:: Data provided ::
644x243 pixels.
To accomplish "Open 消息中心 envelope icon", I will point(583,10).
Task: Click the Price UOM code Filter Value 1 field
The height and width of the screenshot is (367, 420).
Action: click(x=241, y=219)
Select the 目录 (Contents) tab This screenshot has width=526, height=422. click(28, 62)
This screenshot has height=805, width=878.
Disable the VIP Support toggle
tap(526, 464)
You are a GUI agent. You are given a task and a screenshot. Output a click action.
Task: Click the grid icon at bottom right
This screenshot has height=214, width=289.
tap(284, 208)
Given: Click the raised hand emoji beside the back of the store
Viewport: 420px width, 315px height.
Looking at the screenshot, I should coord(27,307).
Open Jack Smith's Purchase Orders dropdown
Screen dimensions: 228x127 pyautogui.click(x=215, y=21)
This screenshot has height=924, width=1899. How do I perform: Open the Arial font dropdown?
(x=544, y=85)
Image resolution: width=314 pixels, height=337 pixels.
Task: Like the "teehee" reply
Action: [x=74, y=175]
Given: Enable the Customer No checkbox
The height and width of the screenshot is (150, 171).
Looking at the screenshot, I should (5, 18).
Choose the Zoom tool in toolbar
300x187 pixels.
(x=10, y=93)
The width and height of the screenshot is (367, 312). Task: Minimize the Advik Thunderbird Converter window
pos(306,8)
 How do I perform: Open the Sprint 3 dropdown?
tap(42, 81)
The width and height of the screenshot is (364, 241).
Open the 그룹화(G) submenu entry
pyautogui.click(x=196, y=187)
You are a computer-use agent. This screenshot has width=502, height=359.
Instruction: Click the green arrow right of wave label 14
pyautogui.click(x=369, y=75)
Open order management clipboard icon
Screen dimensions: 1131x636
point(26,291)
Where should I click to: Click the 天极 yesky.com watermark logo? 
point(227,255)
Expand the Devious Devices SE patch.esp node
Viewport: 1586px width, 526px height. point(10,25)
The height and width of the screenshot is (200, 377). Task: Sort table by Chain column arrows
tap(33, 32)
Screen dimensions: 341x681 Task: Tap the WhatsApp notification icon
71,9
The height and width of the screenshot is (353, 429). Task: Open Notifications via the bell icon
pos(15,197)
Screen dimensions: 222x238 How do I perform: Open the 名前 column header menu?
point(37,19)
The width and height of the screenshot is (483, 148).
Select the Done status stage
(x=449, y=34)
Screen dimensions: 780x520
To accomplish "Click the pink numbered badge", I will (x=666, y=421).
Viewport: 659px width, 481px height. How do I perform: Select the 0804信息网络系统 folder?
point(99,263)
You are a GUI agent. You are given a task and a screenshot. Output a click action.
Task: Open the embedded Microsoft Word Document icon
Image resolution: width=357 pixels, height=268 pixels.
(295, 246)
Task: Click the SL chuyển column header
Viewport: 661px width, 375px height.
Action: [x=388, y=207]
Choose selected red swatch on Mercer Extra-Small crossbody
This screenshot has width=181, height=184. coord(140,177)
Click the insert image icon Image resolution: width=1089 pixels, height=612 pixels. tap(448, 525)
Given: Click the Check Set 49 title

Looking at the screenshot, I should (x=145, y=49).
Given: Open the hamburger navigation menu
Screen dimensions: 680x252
:::
After locating the line that contains "Click the insert", output it and the remaining lines of the material above, exactly as they read.

→ **Completed exercise**
Click the insert image icon Image resolution: width=1089 pixels, height=612 pixels. tap(448, 525)
Given: Click the Check Set 49 title

Looking at the screenshot, I should (x=145, y=49).
Given: Open the hamburger navigation menu
Screen dimensions: 680x252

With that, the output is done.